----- Rows

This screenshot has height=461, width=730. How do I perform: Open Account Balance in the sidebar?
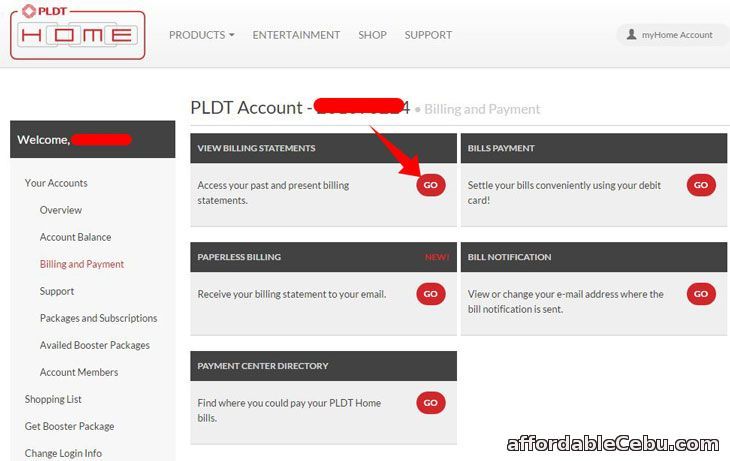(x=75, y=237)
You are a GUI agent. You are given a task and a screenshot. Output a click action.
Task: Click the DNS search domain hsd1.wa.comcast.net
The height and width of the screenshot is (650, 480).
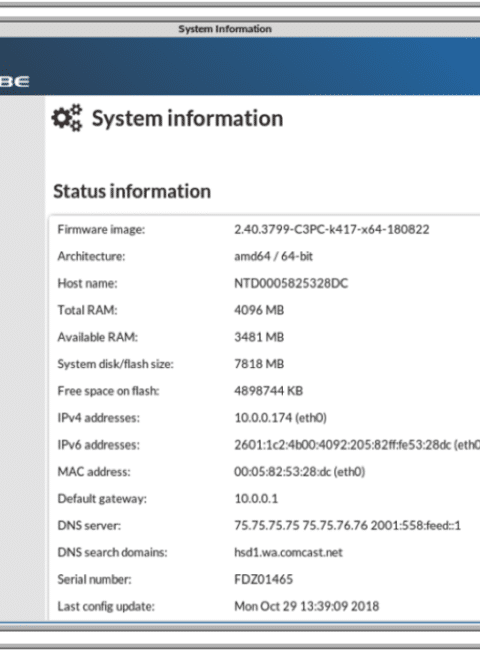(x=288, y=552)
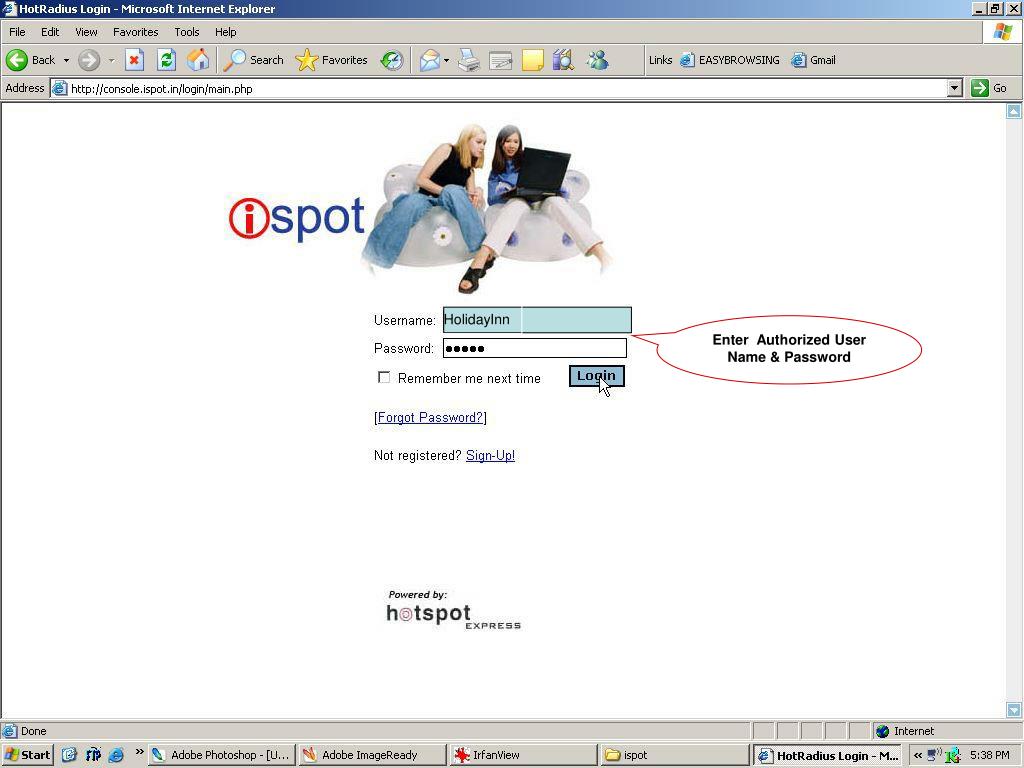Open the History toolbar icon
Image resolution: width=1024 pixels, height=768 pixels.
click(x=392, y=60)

----------
----- Rows

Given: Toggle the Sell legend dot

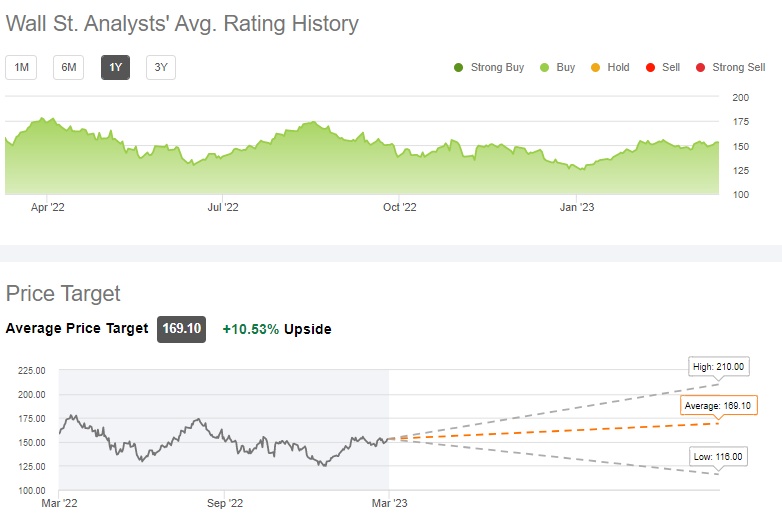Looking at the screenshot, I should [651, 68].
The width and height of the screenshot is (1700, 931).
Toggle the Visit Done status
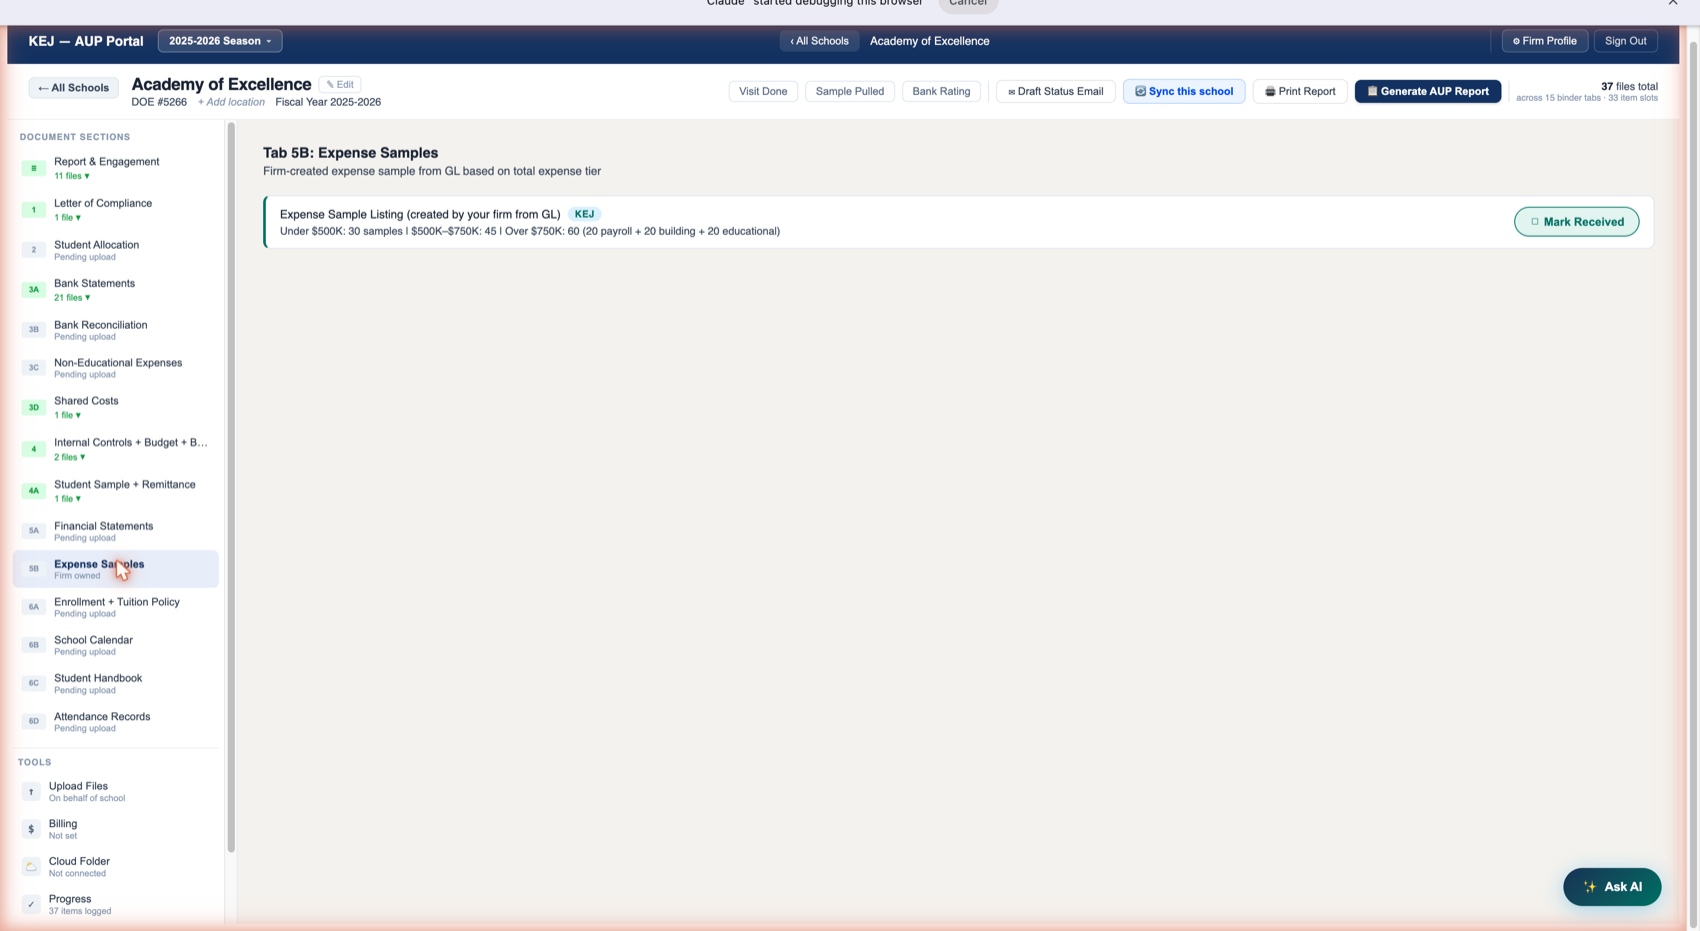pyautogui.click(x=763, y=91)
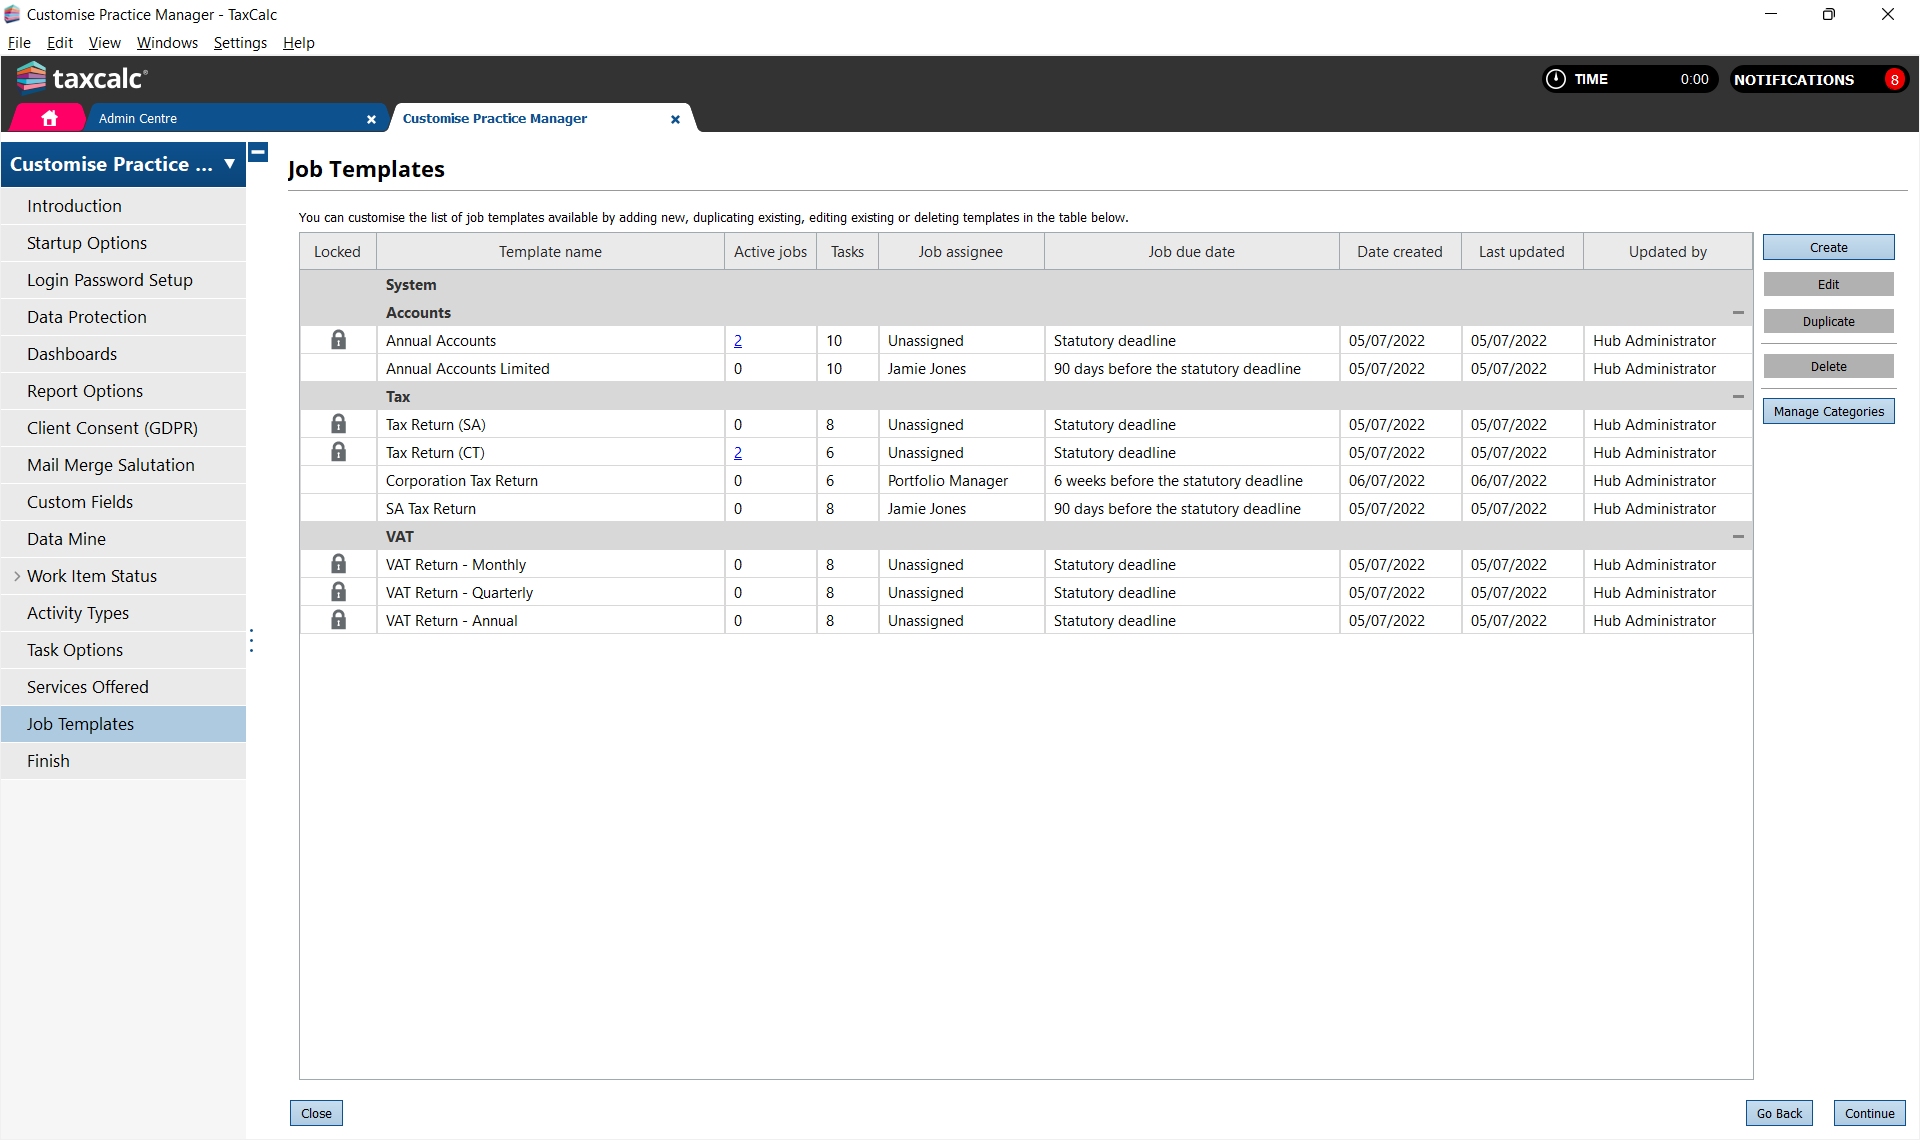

----------

What needs to be done:
Format the lines from the one containing "This screenshot has" up to and including the one containing "click(x=392, y=60)" as a Markdown table with the columns Row and Line, where Row gives a running number and Line gives the line. Omit blank lines and leave the pictures out.

Exercise solution:
| Row | Line |
|---|---|
| 1 | This screenshot has height=461, width=730. How do I perform: Open Account Balance in the sidebar? |
| 2 | (x=75, y=237) |
| 3 | You are a GUI agent. You are given a task and a screenshot. Output a click action. |
| 4 | Task: Click the DNS search domain hsd1.wa.comcast.net |
| 5 | The height and width of the screenshot is (650, 480). |
| 6 | (x=288, y=552) |
| 7 | Open the History toolbar icon |
| 8 | Image resolution: width=1024 pixels, height=768 pixels. |
| 9 | click(x=392, y=60) |